The sound of the saw dulled as sunk deep into the cast, tipping against lefty’s skin underneath. The spinning blade moved slowly down the length of my outer leg. Once that was done, the saw opened up a seem down the length of the inner side.
“All done with the cutting now.” The Doctor emphasized.
Still not seeing any visible relief in his patient, he pulled at the freshly cut top section of the cast. It broke away after a couple of hearty tugs. The whole front of Lefty was now exposed to the fresh air. I could feel him beginning to twitch. The doctor pulled the remaining back section away.
The doctor prodded random areas of Lefty with his fingers.
“Can you feel that?”. He questioned.
Lefty started to shudder. I could feel him building up under me like a bull getting ready to buck his unwanted rider. The Doctor’s palm was flat against Lefty’s knee.
“Nearly done.” He said.
“Just try to..” and then he said it. The one word that was sure to set Lefty off.
Suddenly, Righty sprang up and swiveled to the left like a tower crane in high winds. He threw himself on Lefty and pushed down hard with all the force he could muster. Lefty convulsed frantically but he was no match for Righty’s strength. The Doctor let out a loud help.
His hand was sandwiched between Lefty and Righty.
“Ahh. Can I just get my hand out? Please relax.” He pleaded but that only caused Righty to tighten his grip.
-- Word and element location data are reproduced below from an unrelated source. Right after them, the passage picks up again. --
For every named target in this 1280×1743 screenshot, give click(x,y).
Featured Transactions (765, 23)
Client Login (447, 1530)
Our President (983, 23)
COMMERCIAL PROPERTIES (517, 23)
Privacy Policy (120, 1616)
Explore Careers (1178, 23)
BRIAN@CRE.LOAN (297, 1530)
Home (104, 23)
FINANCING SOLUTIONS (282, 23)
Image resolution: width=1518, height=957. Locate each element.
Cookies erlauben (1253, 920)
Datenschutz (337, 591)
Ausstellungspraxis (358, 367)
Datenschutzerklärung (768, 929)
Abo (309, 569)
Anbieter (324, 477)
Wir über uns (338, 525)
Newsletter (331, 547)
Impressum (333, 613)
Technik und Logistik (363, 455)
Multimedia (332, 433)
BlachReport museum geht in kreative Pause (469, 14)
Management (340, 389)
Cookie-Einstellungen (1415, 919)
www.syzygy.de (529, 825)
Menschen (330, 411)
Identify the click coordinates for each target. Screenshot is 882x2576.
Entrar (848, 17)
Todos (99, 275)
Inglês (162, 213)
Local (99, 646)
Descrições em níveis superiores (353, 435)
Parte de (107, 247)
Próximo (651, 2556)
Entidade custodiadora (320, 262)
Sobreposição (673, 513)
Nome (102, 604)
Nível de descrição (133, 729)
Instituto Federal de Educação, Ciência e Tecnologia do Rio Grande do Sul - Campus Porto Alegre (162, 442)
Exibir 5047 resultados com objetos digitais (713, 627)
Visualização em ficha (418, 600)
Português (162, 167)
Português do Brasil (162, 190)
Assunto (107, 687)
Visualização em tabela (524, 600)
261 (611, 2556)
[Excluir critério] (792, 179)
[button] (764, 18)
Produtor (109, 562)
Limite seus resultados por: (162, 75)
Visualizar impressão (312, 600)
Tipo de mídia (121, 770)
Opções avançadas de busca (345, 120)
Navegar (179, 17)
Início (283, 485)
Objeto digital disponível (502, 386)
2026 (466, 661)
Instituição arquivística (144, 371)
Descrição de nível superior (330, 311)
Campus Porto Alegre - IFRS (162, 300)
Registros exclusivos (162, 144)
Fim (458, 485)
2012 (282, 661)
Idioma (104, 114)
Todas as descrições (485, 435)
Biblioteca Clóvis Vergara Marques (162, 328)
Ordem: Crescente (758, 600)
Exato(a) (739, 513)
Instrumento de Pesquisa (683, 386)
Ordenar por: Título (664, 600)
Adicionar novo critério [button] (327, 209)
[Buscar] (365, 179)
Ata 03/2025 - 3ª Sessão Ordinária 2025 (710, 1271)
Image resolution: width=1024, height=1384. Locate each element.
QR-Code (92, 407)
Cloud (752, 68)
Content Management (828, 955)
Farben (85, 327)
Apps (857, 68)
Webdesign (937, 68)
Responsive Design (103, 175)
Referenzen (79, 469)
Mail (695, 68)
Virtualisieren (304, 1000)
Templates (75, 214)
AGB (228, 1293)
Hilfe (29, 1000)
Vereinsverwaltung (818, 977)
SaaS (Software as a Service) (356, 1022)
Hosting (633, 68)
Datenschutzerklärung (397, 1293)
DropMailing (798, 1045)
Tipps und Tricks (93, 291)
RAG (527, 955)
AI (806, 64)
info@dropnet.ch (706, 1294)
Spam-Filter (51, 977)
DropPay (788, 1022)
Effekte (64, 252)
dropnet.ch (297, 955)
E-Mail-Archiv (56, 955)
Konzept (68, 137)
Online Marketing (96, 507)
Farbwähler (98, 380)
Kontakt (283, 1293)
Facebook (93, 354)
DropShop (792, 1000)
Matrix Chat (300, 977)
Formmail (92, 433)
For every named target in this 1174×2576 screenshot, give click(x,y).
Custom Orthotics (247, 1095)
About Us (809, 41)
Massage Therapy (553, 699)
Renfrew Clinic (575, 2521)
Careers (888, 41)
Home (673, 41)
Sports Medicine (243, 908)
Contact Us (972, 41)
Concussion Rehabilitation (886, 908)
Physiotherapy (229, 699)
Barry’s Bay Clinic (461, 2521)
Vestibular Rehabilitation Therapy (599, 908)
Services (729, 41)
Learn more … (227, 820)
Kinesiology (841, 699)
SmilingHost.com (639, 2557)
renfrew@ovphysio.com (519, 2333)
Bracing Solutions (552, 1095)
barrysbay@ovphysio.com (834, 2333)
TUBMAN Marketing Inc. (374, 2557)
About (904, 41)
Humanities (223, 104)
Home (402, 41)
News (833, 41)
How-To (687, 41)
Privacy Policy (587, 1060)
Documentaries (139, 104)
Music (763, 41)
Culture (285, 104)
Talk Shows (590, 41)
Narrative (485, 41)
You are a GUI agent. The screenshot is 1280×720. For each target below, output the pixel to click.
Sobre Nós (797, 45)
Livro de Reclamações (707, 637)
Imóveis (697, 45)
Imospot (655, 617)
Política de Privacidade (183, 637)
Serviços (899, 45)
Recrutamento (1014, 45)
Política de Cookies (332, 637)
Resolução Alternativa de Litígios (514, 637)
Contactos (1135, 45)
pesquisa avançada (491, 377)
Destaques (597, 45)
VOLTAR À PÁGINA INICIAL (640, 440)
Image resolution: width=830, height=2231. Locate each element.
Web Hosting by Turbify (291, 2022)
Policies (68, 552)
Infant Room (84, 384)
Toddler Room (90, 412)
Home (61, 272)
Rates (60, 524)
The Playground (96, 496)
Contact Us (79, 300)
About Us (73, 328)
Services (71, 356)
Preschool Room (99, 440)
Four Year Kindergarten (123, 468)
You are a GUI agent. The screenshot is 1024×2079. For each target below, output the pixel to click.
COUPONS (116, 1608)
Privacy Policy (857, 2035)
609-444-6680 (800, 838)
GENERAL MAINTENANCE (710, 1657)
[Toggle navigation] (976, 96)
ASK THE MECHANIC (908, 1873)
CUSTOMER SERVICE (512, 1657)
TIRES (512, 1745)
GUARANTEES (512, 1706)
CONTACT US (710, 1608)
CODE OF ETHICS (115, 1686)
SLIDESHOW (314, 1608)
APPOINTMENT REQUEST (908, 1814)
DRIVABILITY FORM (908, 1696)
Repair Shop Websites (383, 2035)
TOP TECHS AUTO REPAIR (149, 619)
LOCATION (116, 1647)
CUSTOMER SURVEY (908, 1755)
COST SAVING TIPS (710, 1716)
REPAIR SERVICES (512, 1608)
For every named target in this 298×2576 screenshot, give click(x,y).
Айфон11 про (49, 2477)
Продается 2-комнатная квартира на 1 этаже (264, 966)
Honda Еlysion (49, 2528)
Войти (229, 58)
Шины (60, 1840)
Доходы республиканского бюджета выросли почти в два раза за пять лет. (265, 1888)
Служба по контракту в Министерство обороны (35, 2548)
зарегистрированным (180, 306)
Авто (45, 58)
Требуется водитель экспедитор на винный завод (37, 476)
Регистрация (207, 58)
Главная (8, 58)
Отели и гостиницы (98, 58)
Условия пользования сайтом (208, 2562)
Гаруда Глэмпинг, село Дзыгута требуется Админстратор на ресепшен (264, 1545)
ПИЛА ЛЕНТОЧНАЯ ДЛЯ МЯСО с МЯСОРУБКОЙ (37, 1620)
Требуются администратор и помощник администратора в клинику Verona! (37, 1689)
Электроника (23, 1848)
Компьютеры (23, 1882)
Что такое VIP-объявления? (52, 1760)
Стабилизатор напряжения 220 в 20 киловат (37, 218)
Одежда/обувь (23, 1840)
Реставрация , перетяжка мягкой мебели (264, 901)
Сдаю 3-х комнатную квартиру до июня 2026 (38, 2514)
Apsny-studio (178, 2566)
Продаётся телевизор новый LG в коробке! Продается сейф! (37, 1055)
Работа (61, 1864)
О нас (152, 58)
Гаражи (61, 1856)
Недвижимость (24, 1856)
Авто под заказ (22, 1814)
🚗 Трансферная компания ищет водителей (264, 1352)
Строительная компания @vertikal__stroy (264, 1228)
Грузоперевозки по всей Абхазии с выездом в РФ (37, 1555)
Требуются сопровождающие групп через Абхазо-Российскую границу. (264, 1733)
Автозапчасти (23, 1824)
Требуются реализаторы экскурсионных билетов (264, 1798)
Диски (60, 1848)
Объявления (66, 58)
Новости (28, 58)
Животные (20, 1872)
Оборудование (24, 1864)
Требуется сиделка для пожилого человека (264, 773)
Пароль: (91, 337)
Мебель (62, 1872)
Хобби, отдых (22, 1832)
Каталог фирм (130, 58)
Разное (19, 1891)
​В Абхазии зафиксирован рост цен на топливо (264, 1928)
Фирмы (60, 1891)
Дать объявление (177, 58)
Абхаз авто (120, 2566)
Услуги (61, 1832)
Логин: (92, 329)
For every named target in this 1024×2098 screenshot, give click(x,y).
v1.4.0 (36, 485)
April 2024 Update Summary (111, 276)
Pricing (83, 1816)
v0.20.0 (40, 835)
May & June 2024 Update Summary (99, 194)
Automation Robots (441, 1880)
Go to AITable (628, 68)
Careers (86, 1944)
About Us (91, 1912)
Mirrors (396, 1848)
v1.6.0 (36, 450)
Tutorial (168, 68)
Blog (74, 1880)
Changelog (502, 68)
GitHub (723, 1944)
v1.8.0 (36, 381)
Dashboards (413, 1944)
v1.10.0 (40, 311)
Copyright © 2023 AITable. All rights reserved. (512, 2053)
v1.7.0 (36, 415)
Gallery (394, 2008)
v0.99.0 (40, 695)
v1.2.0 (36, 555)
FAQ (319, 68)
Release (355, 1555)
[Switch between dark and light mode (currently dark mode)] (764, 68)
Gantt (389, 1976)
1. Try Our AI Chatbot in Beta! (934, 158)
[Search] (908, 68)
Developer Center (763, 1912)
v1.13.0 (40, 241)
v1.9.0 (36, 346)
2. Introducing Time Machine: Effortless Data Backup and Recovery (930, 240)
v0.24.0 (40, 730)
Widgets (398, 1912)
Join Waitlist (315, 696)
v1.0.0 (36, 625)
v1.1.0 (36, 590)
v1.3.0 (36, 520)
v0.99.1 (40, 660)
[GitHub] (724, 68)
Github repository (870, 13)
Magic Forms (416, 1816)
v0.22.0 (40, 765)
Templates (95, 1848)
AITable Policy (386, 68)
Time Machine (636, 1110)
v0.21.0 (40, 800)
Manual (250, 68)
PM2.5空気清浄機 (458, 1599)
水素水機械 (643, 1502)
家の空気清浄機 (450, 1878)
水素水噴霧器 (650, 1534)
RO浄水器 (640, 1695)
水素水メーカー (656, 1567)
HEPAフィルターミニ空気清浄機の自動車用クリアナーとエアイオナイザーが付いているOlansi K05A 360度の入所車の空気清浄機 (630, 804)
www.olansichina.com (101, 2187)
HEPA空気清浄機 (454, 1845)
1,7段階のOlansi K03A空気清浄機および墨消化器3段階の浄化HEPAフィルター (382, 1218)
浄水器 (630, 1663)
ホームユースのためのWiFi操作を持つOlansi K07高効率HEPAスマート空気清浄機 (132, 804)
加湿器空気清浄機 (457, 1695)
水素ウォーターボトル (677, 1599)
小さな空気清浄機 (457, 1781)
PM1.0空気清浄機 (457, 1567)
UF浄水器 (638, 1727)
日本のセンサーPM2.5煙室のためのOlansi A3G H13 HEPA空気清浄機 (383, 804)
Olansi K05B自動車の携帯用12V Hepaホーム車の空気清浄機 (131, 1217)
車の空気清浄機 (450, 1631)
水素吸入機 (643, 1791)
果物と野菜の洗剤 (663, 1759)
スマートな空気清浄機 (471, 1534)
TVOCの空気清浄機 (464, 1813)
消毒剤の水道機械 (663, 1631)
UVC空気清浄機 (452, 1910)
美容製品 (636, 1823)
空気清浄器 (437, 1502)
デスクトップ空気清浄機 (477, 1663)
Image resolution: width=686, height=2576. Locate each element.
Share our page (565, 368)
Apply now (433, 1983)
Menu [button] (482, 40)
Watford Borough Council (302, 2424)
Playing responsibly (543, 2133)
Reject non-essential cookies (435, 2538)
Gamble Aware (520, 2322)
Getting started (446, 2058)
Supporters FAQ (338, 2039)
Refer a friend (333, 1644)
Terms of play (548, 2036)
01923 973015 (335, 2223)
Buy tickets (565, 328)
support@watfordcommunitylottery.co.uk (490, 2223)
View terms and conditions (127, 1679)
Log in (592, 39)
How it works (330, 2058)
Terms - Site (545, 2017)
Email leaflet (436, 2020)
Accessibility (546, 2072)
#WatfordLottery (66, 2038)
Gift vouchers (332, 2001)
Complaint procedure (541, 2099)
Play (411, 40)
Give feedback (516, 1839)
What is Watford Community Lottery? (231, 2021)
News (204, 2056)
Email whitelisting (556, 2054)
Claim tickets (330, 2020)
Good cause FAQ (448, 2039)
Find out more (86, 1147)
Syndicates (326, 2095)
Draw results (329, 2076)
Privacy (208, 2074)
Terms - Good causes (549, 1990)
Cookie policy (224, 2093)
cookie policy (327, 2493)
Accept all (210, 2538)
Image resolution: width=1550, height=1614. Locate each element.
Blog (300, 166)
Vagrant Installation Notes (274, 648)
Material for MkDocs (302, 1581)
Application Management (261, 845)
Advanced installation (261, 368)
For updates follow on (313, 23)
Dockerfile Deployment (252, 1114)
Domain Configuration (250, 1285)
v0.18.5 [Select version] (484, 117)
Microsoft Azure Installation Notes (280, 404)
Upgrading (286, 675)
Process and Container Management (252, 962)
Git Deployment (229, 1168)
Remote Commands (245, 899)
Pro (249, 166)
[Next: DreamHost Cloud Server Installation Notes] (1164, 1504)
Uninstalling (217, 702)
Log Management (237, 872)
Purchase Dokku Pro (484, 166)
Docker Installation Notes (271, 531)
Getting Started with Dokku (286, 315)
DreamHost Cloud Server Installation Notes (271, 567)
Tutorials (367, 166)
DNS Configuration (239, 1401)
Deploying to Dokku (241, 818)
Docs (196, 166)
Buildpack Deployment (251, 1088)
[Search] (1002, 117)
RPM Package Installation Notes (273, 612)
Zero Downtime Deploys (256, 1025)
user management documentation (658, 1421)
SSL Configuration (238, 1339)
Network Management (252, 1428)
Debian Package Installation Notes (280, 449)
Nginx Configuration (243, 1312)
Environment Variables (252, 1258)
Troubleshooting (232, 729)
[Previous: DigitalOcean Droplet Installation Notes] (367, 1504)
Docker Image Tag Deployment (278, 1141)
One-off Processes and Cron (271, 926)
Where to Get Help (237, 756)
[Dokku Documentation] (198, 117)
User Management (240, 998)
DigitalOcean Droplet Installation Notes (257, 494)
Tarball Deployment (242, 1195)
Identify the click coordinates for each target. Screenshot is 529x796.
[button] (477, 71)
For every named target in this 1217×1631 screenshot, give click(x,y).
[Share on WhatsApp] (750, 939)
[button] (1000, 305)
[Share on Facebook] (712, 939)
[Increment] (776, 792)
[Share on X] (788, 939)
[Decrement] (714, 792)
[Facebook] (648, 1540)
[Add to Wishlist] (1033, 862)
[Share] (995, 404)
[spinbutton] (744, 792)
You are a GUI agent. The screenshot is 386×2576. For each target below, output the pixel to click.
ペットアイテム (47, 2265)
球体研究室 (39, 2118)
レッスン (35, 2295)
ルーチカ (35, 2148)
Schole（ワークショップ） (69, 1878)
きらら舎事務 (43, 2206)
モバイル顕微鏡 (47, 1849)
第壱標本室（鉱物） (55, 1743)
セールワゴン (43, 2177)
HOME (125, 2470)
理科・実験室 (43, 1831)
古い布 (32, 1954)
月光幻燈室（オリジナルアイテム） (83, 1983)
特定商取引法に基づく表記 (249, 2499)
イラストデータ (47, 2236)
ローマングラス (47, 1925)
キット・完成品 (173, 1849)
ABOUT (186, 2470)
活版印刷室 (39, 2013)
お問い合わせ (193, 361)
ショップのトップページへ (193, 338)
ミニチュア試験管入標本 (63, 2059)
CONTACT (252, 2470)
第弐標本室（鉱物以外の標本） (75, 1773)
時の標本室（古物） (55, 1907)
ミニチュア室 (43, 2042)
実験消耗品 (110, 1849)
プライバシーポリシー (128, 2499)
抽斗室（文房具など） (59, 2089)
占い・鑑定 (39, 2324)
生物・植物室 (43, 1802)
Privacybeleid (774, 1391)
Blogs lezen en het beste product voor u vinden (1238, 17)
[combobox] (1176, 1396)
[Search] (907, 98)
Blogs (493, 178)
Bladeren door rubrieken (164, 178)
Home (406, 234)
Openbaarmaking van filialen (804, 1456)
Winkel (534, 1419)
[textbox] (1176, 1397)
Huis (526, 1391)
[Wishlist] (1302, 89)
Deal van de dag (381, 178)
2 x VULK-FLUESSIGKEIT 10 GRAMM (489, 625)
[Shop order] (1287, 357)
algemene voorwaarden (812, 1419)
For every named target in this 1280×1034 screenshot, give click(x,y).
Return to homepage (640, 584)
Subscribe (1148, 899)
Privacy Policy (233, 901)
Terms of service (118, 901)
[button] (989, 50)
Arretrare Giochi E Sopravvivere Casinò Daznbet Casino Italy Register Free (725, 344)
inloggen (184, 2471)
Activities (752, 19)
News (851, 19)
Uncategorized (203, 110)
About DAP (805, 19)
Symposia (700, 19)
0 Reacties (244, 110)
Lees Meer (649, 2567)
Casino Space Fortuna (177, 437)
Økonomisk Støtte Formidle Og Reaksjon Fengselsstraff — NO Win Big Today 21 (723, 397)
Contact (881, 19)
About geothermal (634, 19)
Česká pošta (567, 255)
Crack, (sound effect) went the muffled sound of the doctor’s little finger as it broke.
Righty eased off just enough for the Doctor to free his hand.
“I’m so sorry.” I shouted.
“It’s fine. It’s a.. It’s fine.” He said. Trying to disguise his obvious discomfort.
“I’m gonna let the nurse finish up here. I have to go.” He rushed out of the room cradling his hand.
Righty. The reliable, rule abiding Righty, had caused grievous bodily harm. Lefty never came close to anything like that. I respected Righty’s eagerness to prevent another bathroom floor incident so I was willing to let him off on this extenuating circumstance. And maybe he taught the Doctor a valuable lesson that day.
As the years past Lefty mellowed… somewhat. He’s still prove to the odd outburst but for the most part Righty and I can see them coming. His turns are more like sulks than tantrums now. Sometimes he’ll refuse to move, the same way a dog who doesn’t want to be walked will stop dead in the street. We have to just pull him along until he begrudgingly complies. That’s how he is and he’s not going anywhere so we all just have to take it, one step at a time.